Se volvió con furia; tiró con tal fuerza de las riendas, que su yegua a punto estuvo de dar un traspiés. Clavó entonces sus talones en los ijares de su montura y se lanzó al galope por la planicie como si a través de un violento esfuerzo físico pudiera atraer toda su conciencia a su propio cuerpo. Pentesilea vio cómo se alejaba del campamento y saltó al punto sobre su caballo para lanzarse en pos de ella.
Casandra, semitendida sobre el lomo de su yegua, trataba desesperadamente de encerrarse en sí misma. Advirtió la persecución de que era objeto y espoleó aún más su cabalgadura. Pero el caballo de Pentesilea tenía remos más largos y ella era una amazona mejor; poco a poco se redujo la distancia entre las dos y la reina sobrepasó a la muchacha.

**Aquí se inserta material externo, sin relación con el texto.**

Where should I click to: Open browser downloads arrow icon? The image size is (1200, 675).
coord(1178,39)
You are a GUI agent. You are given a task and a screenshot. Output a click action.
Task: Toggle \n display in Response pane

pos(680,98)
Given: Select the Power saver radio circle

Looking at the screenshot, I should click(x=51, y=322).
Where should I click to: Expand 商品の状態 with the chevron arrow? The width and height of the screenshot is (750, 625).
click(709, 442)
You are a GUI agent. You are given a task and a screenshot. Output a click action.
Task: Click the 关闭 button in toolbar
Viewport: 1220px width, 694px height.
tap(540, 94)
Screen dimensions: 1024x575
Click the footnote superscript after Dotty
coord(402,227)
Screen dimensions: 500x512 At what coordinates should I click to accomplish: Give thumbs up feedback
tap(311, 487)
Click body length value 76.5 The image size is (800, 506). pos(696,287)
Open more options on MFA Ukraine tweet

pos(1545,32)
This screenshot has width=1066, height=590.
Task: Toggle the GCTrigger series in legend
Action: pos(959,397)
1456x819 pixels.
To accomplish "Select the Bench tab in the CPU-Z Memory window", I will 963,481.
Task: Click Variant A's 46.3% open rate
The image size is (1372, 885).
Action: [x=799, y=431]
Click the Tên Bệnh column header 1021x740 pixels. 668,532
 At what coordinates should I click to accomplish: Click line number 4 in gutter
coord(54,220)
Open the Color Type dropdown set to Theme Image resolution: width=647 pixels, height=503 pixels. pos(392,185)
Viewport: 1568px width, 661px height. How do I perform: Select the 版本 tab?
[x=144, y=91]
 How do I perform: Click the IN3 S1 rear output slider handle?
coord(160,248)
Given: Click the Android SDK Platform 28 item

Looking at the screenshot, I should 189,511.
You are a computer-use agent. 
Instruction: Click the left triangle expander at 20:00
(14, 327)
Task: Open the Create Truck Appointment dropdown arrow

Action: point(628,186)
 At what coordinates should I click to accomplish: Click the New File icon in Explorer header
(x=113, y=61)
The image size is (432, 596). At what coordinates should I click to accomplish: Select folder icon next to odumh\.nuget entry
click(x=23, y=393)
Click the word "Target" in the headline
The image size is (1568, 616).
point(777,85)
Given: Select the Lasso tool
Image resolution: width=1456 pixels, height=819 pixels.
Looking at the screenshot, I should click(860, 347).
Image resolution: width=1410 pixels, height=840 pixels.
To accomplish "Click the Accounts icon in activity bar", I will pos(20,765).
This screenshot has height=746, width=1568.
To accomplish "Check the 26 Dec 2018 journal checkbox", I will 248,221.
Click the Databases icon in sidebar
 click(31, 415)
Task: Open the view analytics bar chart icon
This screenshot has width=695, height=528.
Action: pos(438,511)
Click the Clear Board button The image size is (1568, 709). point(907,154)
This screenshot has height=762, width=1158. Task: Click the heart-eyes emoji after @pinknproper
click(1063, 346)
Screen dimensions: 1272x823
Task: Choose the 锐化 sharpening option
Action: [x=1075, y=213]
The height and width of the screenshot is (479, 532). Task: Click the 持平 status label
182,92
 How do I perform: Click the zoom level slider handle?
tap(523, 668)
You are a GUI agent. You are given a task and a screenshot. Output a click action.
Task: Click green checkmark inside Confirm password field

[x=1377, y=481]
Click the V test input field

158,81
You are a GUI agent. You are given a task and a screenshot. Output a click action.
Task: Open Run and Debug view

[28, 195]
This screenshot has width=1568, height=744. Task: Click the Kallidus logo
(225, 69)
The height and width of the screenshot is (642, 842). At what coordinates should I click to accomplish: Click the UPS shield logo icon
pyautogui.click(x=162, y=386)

Entonces advirtió con horror el enrojecimiento del rostro de Casandra y el pánico que se reflejaba en sus ojos.
Tendió los brazos y agarró a Casandra, haciéndole dejar su montura, sujetándola en la silla ante sí.
Sintió que su frente ardía como si tuviese fiebre. Casi delirante, la muchacha pugnaba por soltarse, y la amazona la retuvo con más fuerza aún.
—¡Vamos! ¡Vamos! ¿Qué te pasa, Ojos Brillantes? Tienes la frente como si hubieras sufrido una insolación y, sin embargo, hoy no puede decirse que haga calor.